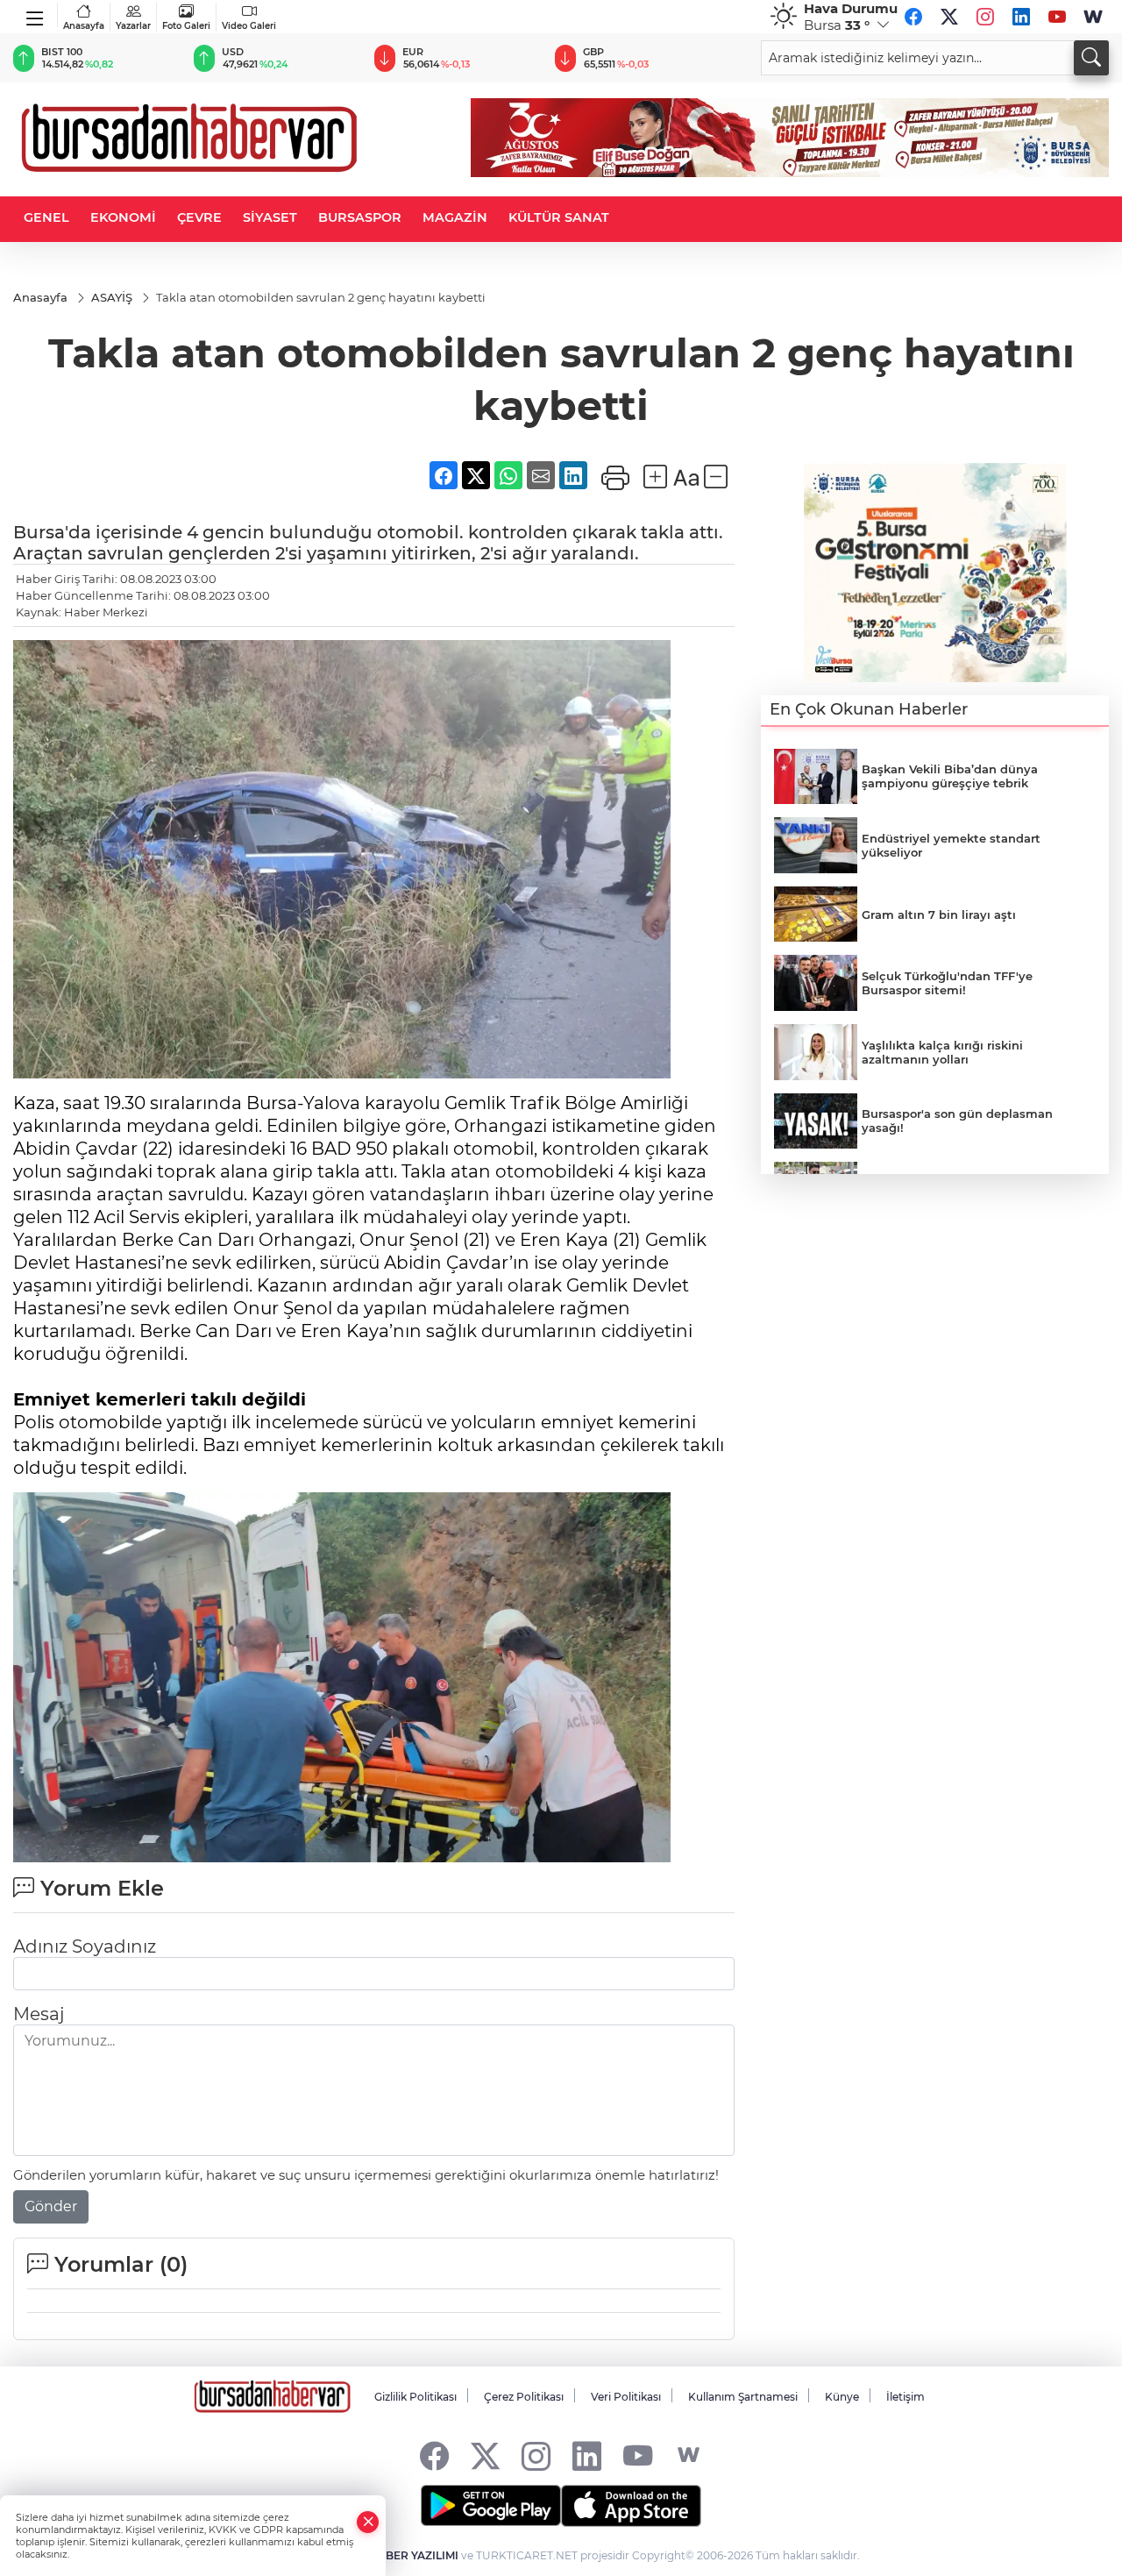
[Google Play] (491, 2506)
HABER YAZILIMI (413, 2555)
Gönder (51, 2206)
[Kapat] (368, 2522)
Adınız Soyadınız (84, 1946)
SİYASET (270, 217)
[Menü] (35, 15)
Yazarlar (133, 26)
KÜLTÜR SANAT (558, 217)
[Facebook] (913, 17)
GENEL (46, 217)
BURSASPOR (359, 217)
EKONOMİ (123, 217)
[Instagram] (985, 17)
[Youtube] (1057, 17)
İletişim (905, 2396)
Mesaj (38, 2014)
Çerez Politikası (524, 2396)
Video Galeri (249, 26)
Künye (842, 2396)
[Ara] (1091, 57)
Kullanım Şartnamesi (743, 2396)
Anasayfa (83, 26)
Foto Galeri (186, 26)
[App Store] (631, 2506)
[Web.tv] (1093, 17)
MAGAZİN (455, 217)
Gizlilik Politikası (415, 2396)
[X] (949, 17)
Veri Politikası (626, 2396)
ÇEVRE (199, 217)
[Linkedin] (1021, 17)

__ACTION ITEM__: Print, from the entries above, the line with "GENEL (46, 217)", the line with "[Web.tv] (1093, 17)" and all lines between them, exactly and with nothing else.

__EXERCISE OUTPUT__:
GENEL (46, 217)
BURSASPOR (359, 217)
EKONOMİ (123, 217)
[Instagram] (985, 17)
[Youtube] (1057, 17)
İletişim (905, 2396)
Mesaj (38, 2014)
Çerez Politikası (524, 2396)
Video Galeri (249, 26)
Künye (842, 2396)
[Ara] (1091, 57)
Kullanım Şartnamesi (743, 2396)
Anasayfa (83, 26)
Foto Galeri (186, 26)
[App Store] (631, 2506)
[Web.tv] (1093, 17)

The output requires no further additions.